Patients with multi-infarct dementia have progressive brain damage resulting from multiple strokes. As strokes continue, brain damage worsens, resulting in a pronounced decline in mental abilities. Many of the strokes aren’t large enough to notice, resulting in a lack of medical care. Every small or large stroke prevents the blood from fully oxygenating the brain tissues, which damages the brain, causing an increase in dementia symptoms such as memory loss, confusion and mood changes. When diagnosed, the disease can be treated with drugs to prevent future strokes, although this is not always successful; brain damage is usually not repairable.

Those most likely to have multi-infarct dementia are males over the age of 65, but the condition can occur earlier and can affect females. People at risk for this disease are usually those at high risk of stroke and these include people with high blood pressure, atherosclerosis (narrowing and hardening of the arteries), and lifelong smoking habits.

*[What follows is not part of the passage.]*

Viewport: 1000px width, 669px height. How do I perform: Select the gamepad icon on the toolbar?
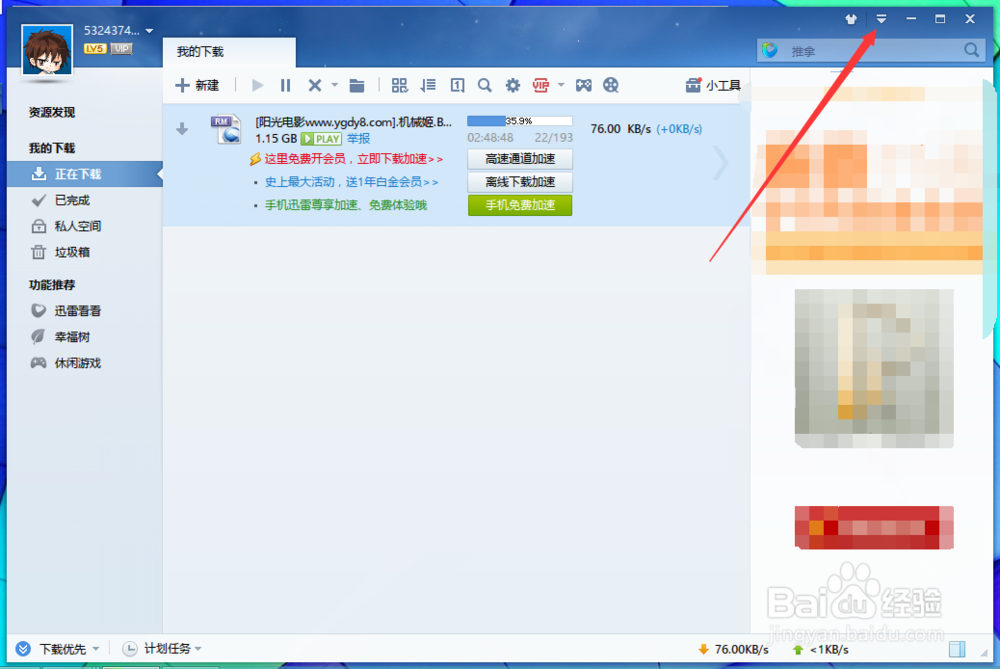(x=583, y=85)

Suffering from multiple strokes and progressive brain damage is a relatively common cause of dementia symptoms, and up to 20% of dementia cases are thought to result from this disease.

As mentioned, strokes may not be noticed or a patient may have one large stroke, which is noticed, and then several small strokes which are not. The condition might first be diagnosed by the presence of symptoms of dementia. A patient might have progressive memory loss, personality changes, loss of language ability, depression, difficulty performing ordinary tasks such as dressing and eating, changes in the ability to move fluidly and, as the dementia worsens, things such as withdrawal from social activities, high levels of confusion and increasing signs of mental distress.

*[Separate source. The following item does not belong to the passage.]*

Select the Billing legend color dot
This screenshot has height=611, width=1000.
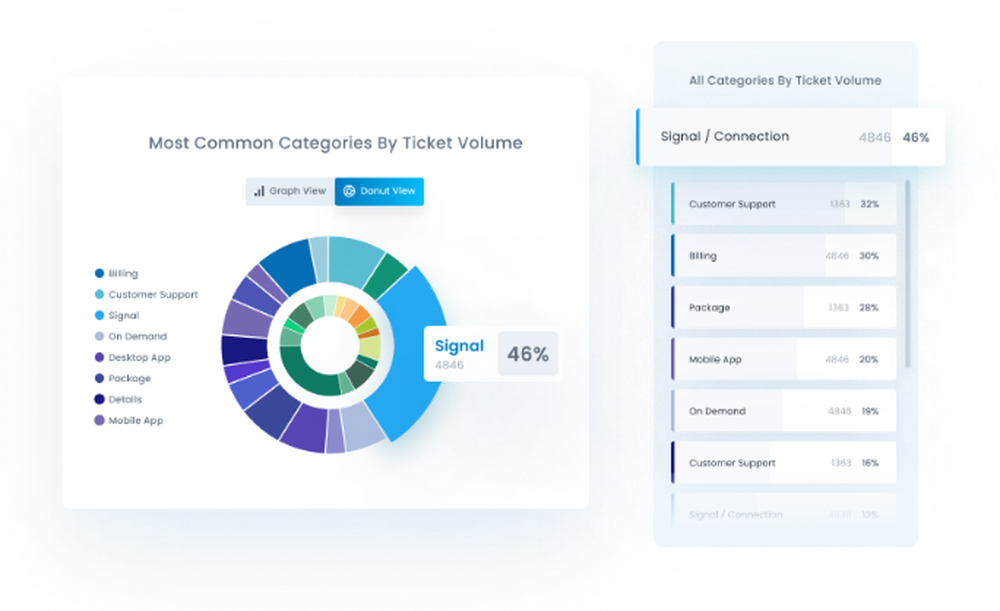[99, 274]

When these symptoms are present, doctors might suspect multiinfarct dementia if the person is at high risk of stroke. Once doctors suspect this, they can confirm the presence of this disease with neurological tests, computed tomography (CT) and magnetic resonance imaging (MRI), and blood tests that rule out other potential causes of dementia. Despite ways to evaluate patients for multi-infarct dementia, many cases are dismissed as Alzheimer’s until continued strokes do no more harm.

If a correct diagnosis of multiinfarct dementia is made, the disease is addressed in several ways. Drugs are given to reduce continuing strokes, although these are not always fully effective. Some medications are used to address some of the symptoms of dementia and these could include antidepressants. Regaining memory or full mental capacity is generally not possible, and the damage can continue to accumulate as strokes continue. However, it may be helpful to offer rehabilitation therapy to improve function.

Unfortunately, many people with multi-infarct dementia become so impaired that they require lifelong care, and because strokes aren’t always stopped, the risk of death from severe brain injury increases. Supportive and rehabilitation care is helpful, but because the disease can be devastating, people are advised to attempt to avoid the condition by reducing their risk factors for stroke. Early treatment of hypertension and avoidance of behaviors such as smoking are highly recommended.